Your Cat, Milk, and Dairy 101

Have you ever seen a cat drink milk? Perhaps you’ve even given milk to your feline friend yourself. You might be surprised to learn that cats and dairy don’t mix! Here, your Mt. Airy, MD veterinarian tells you more.

Why is Milk Bad for Cats?

It turns out that the majority of adult cats are lactose-intolerant. This is the same condition that many humans suffer from, and it means that the cat doesn’t possess enough lactase in the gut to digest lactose, the main enzyme of milk. When a cat drinks too much milk, they’ll most likely experience vomiting or diarrhea, or an upset stomach at the very least.

Doesn’t a Kitten Need Milk?

You might be thinking about kittens, who receive their mother’s milk at birth. This is true—kittens need their mother’s milk or a synthetic substitute if the mother isn’t around, as it’s important for proper growth and development in the early stages of life. As a cat ages, though, they start to produce less and less lactase in the digestive system, making them gradually lose their tolerance to lactose. Most of the time, cats will be lactose-intolerant by the time they’re fully grown!
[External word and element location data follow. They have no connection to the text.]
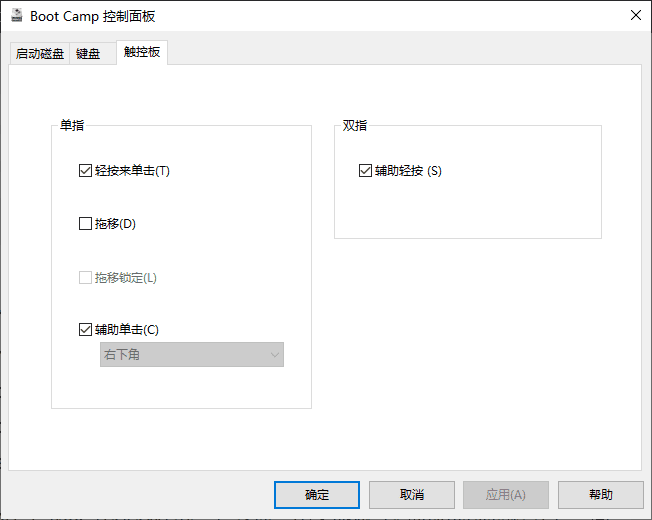Click the Boot Camp 控制面板 title text

point(93,16)
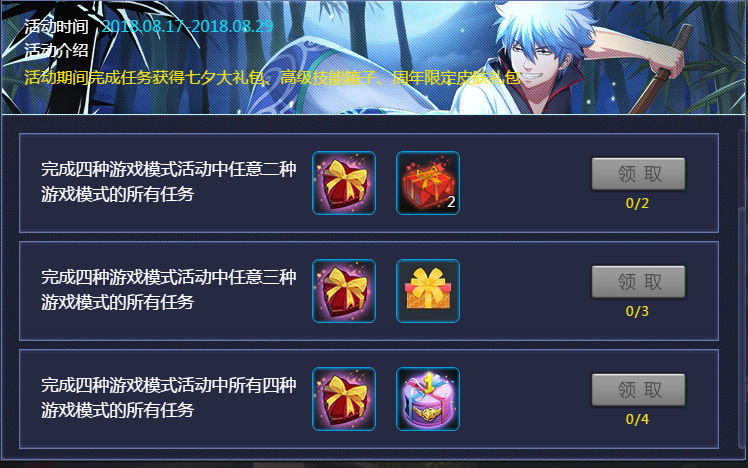
Task: Click the task text about any two modes
Action: 169,182
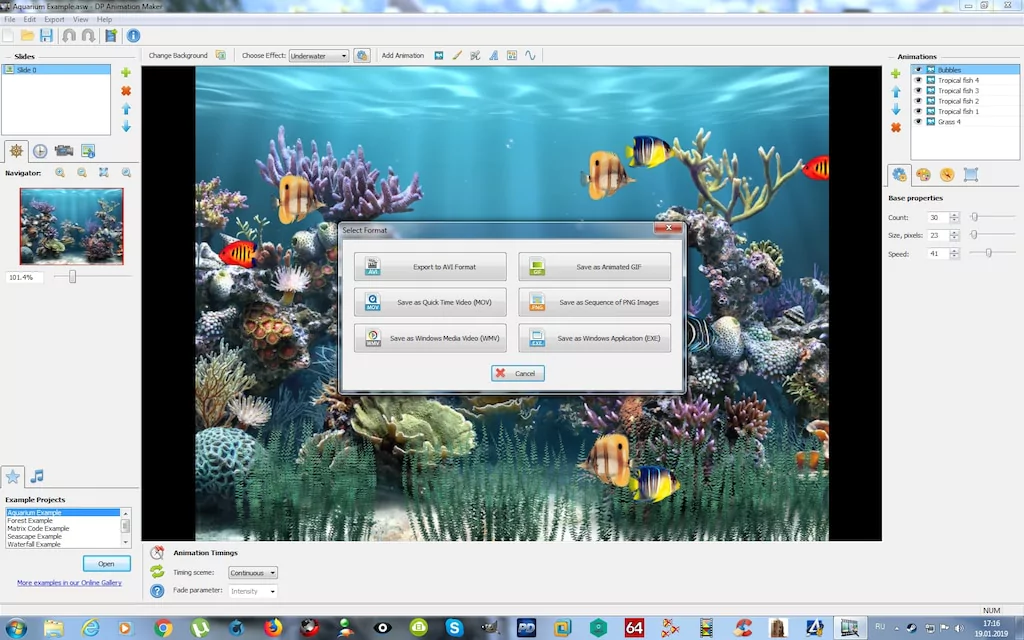Screen dimensions: 1024x640
Task: Open the animation effect settings icon next to Underwater
Action: click(361, 55)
What About Other Dairy Foods?

Other dairy foods such as yogurt or cheese don’t contain as high of a concentration of lactose as milk does. This means that they’re less likely to cause a problem in your cat. Still, they’re not necessary in the least. Keep in mind: too much of any foreign food that your cat isn’t used to will probably cause vomiting or diarrhea. As milk and other dairy isn’t nutritionally necessary at all, it’s simply not worth the trouble to give your cat these foods.

What Liquids Does My Cat Require?

Your cat only needs one liquid to stay perfectly healthy: fresh water. Provide her with a large dish of water to drink from as she pleases, and check the bowl periodically to see if it needs refreshed or refilled.

If you would like to give your cat the taste of milk without the harmful side effects, try purchasing a commercially available “cat milk” from your local pet supply store. These products are similar to regular milk, but they have had all lactose removed—that means they’re perfectly safe for your cat to try!